Local bank plans $100M capital raise

A Union branch in a Martin's grocery store. (BizSense file photo)

A Union branch in a Martin’s grocery store. (BizSense file photo)

One of Richmond’s biggest banks is looking to pad its coffers.

The parent of Union Bank & Trust announced Tuesday plans to raise $100 million to $125 million in fresh capital through a debt offering.

The exact amount and closing date are to be determined, but the offering is expected to be completed this week. It’s the bank’s first capital raise of any sort since 2009.

The money will be raised by the parent company, Union Bankshares, and passed down to the bank as equity for its “capital stack,” said John Asbury, who last month became head of the bank and will soon be CEO of the entire company.

John Asbury started his tenure as Union Bank CEO Oct. 1.

John Asbury started his tenure as Union Bank CEO Oct. 1.

Asbury, CEO Billy Beale and other Union executives spent Tuesday on conference calls with large investors that have an appetite for these sorts of offerings, typically insurance companies and large money managers.

Structured as a subordinated note offering, the process is an alternative to a typical stock offering.

“It’s more shareholder friendly,” Asbury, referring to the fact that a debt offering won’t dilute current shareholders by creating more shares of Union stock.

“It’s considered a relatively inexpensive form of capital… and market conditions are excellent for this type of capital.”

They said there is an appetite from big investors to purchase debt that pays a better interest rate than U.S. Treasury notes.

And, Beale said, the interest rate on the debt, which is likely to be somewhere around 5 percent, compares favorably to the returns paid out in a typical stock offering

“If we were to issue common equity, the expected return that shareholders would want is 13-15 percent,” Beale said.
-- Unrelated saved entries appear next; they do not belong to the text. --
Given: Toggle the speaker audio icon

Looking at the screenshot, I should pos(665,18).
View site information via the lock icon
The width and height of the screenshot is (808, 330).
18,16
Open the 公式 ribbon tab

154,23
Billy Beale recently stepped down as CEO.

Billy Beale is retiring as CEO.

Union said the money from the offering will be used to pay down an existing of credit, to add to the bank’s capital levels and for “general corporate purposes.”

Those general corporate purposes are likely to include growing the bank’s loan portfolio, rather than use the new capital for potential acquisitions.

Beale said the recent performance of the bank’s stock price, which at an all-time high and closed Tuesday at $33.84 per share, gives it the clout to go after deals regardless of the new capital.

“Considering what our stock price is now, we’d more likely use the stock to acquire rather than cash.”

The capital raise comes as Union is in the midst of a changing of the guard.

Asbury took over as president and CEO of the bank on Oct. 1, as well as president of the holding company. He’ll step into the overall CEO chair at the beginning of the New Year, as Beale retires from the post after 25 years.

As for the succession process, Asbury, who most recently led a bank in New Mexico, said it’s been smooth and undramatic. The Radford native and graduate of Virginia Tech and William & Mary said his stints at Virginia banks in the 90s is helping with the transition.

“I’m coming up on my 60th day (at the bank) and it’s very much textbook. I have found people in the company that I worked with long ago. I feel like I’m one degree of separation from almost everyone.”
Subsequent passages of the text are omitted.